I know what you’re saying: “Actually fucking is more interesting than reading about fucking.” Yeah, but reading about the fucking business is more interesting than NOT fucking. I know what you’re saying. But really, I need to move-along here.
Dennis Hof – now deceased – was to whore-housing like, well, like what Isaac Newton was to outer-space shit. Hof took whore-house shit to, not just shameless status, he brought it to HBO status. The level of innovation was so abrupt and so suddenly successful that, now that he’s dead I guess everyone is gonna haffta go back to shame-faced whoring.
Ron Jeremy found the body. I’m throwing that in just like it was thrown-in in the two-page epilogue. There’s gotta be another four-dollar book buried somewhere in that sentence, but for now: Ron Jeremy found the body. From what I read in the epilogue.

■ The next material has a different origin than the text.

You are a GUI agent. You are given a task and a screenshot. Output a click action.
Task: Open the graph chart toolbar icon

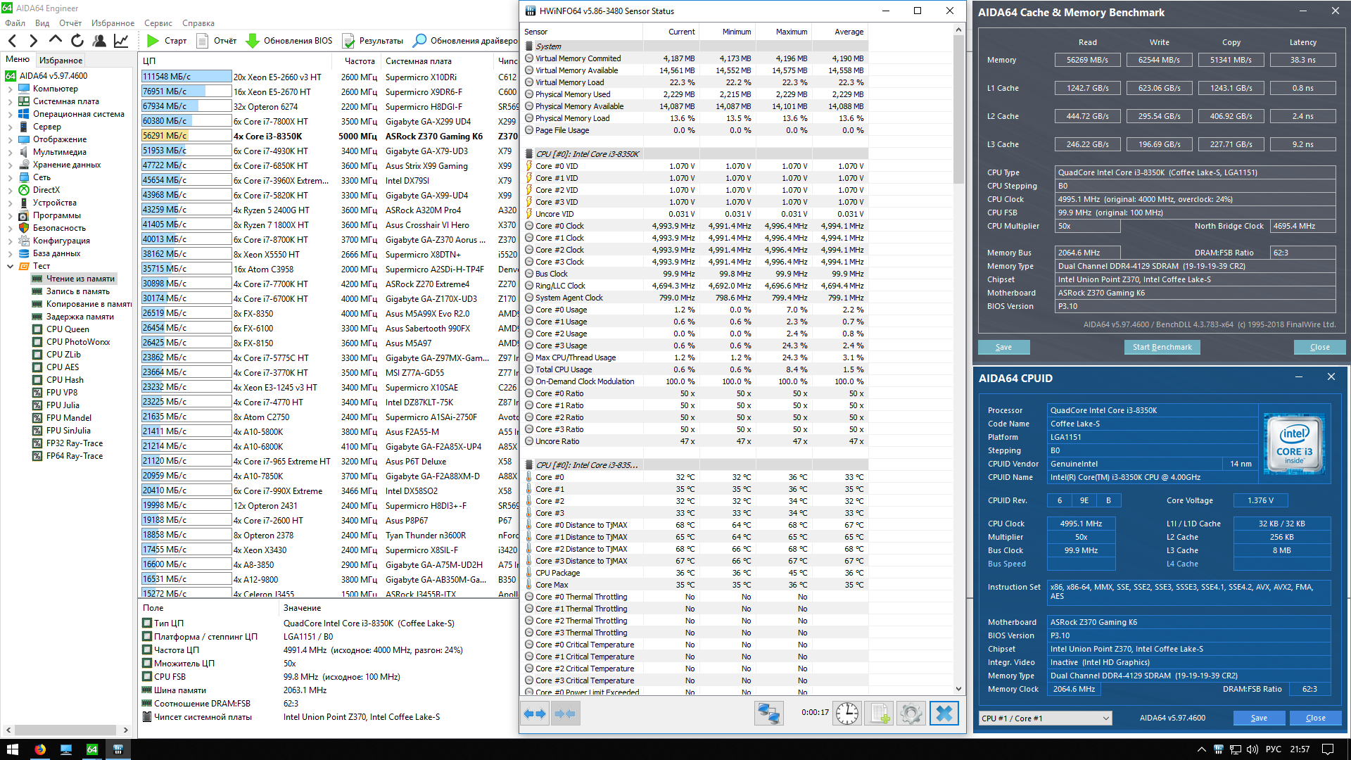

The interviewer was invited to the whorehouse compound I GUESS because Hof was comfortable talking to the guy. The book itself is a transcription – the paper version – of a series of internet interviews. So, I guess you can actually SEE the book in addition to reading the book. However, you can’t view the interviews on the crapper. Which is the real beauty of the Gutenberg printing press invention: you don’t need to bring a computer into the shitter. Plus, in the 4 dollar book you get the interviewer’s routine observations on his experience actually being the free whorehouse guest of the Great American Industrialist version of whorehouse marketing, advertising and enterprise.
Dennis Hof was an innovator in politics as well: he ran for and won a Nevada political-office election….even though he had already been dead a month. He apparently died fucking. I believe Nelson Rockefeller also died fucking. But he never won any elections a month later. And that’s weak.
Is there a lesson to take away from all this to help propel you through life as a wiser and more America-worthy entity? Yes, and this is me talking, not the interviewer: it’s better to be an owner than a CEO. Because if you’re an owner you actually give a shit. If you’re a CEO you probably ARE a shit. Hof was an owner. With ambition. The only ambitions CEO’s have are the same ambitions journalists and bureaucrats have: to be holy under the guise of providing a product or a service, not as a business but as a spiritual journey to perfection through bullshit. One thing Hof didn’t do was bullshit. He didn’t have time. He was too fucking busy – both fucking, and of course bringing fucking to others. I’m crying now!
And thank you Joe Cory for apparently being pleasant enough that Dennis Hof deigned you worthy of hearing his story and then telling it to others the way he said it.